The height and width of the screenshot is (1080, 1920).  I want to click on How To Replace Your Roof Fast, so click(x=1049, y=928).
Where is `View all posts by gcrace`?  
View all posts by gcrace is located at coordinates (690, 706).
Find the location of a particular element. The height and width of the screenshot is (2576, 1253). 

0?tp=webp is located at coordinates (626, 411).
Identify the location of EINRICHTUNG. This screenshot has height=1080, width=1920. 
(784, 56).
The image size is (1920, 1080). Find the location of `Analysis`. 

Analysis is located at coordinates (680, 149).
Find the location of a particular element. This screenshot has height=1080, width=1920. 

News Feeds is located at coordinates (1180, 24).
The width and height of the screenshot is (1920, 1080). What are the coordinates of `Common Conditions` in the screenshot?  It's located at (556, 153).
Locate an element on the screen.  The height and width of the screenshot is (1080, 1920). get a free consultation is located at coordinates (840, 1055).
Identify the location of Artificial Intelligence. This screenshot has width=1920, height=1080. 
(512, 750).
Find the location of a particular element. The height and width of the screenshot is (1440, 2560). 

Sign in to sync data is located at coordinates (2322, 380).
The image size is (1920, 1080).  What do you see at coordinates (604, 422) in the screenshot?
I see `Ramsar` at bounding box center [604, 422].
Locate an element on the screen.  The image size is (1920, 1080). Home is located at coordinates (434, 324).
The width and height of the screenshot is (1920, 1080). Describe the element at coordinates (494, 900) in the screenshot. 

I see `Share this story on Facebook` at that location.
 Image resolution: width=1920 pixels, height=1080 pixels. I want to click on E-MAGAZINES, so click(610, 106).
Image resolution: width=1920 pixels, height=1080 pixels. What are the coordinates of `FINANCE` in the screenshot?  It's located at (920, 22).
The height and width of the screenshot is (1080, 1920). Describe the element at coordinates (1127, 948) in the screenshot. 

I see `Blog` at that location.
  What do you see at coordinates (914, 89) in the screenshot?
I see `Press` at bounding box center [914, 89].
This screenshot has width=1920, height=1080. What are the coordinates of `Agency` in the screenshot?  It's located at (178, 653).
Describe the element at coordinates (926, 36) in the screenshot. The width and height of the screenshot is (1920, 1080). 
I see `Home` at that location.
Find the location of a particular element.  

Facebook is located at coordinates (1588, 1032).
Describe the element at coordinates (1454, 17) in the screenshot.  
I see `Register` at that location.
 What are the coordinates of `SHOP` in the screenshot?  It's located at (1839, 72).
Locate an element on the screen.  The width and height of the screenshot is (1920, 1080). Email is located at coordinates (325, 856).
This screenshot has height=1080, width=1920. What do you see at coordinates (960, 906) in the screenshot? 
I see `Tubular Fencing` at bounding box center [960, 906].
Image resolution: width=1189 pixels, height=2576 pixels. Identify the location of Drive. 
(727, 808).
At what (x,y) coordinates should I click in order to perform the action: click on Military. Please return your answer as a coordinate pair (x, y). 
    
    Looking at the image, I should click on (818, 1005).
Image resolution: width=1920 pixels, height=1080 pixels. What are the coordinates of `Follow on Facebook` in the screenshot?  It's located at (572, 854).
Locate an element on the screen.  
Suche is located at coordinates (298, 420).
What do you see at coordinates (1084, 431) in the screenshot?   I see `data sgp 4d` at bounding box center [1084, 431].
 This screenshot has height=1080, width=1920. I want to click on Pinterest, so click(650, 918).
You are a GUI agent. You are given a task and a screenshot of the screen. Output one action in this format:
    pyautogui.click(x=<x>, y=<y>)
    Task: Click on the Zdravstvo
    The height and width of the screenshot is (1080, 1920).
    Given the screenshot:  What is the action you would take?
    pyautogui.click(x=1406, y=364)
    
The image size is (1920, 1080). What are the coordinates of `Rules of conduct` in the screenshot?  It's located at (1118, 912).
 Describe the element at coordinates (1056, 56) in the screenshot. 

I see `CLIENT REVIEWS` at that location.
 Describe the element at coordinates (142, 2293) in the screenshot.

━━━━━━━━━━

WORK TO BE COMPLETED :: Count the lines in the records above that contain the word "want", treating uppercase and lowercase letters as different. Reply with the number alone.

FINISHED TASK :: 3